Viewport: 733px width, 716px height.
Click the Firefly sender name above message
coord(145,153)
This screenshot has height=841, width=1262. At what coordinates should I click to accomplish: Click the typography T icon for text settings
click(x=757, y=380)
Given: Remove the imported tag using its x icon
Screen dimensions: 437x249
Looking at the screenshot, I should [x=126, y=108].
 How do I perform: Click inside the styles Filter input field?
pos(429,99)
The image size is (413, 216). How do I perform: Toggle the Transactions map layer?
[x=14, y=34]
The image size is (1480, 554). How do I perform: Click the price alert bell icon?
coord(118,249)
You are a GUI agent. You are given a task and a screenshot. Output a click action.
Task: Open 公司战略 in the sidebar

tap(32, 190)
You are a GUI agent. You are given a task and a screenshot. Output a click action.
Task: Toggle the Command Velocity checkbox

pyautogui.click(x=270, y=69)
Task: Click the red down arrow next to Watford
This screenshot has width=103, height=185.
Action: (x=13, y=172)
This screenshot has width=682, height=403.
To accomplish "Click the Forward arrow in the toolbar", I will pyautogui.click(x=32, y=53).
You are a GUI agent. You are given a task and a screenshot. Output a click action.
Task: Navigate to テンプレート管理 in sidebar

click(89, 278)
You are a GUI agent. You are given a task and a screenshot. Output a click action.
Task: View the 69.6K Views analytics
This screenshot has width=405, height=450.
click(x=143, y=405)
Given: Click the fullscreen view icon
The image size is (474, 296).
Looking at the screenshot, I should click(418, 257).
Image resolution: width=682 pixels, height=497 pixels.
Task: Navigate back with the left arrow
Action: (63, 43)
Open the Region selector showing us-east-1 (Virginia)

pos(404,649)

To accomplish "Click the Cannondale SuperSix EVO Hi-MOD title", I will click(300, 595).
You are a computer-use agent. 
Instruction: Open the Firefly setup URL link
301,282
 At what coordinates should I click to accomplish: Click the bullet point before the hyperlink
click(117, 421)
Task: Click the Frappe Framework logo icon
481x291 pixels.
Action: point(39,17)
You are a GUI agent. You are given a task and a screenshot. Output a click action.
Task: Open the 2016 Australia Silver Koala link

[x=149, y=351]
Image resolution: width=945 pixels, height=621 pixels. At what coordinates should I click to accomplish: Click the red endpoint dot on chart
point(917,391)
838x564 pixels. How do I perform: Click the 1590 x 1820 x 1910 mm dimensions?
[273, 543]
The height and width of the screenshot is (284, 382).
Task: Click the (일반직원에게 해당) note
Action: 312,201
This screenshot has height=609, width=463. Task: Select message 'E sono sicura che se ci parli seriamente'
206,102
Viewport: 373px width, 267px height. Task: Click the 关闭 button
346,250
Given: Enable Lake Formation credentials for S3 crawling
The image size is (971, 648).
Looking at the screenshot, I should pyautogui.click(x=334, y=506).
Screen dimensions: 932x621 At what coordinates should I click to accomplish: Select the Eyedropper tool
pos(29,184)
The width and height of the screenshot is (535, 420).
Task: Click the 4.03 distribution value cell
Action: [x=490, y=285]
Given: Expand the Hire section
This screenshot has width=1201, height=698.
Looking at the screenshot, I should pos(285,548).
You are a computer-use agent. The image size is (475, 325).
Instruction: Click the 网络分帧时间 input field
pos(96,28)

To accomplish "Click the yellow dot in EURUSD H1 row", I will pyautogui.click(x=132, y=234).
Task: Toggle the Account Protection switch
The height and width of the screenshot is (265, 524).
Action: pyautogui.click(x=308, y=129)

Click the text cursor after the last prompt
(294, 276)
☆ ☆ ☆ ☆ ☆
What you need to do: Which lines above include the word "will"? Pick them out and copy them.

Exercise output:
To accomplish "Click the Forward arrow in the toolbar", I will pyautogui.click(x=32, y=53).
To accomplish "Click the Cannondale SuperSix EVO Hi-MOD title", I will click(300, 595).
To accomplish "Click the yellow dot in EURUSD H1 row", I will pyautogui.click(x=132, y=234).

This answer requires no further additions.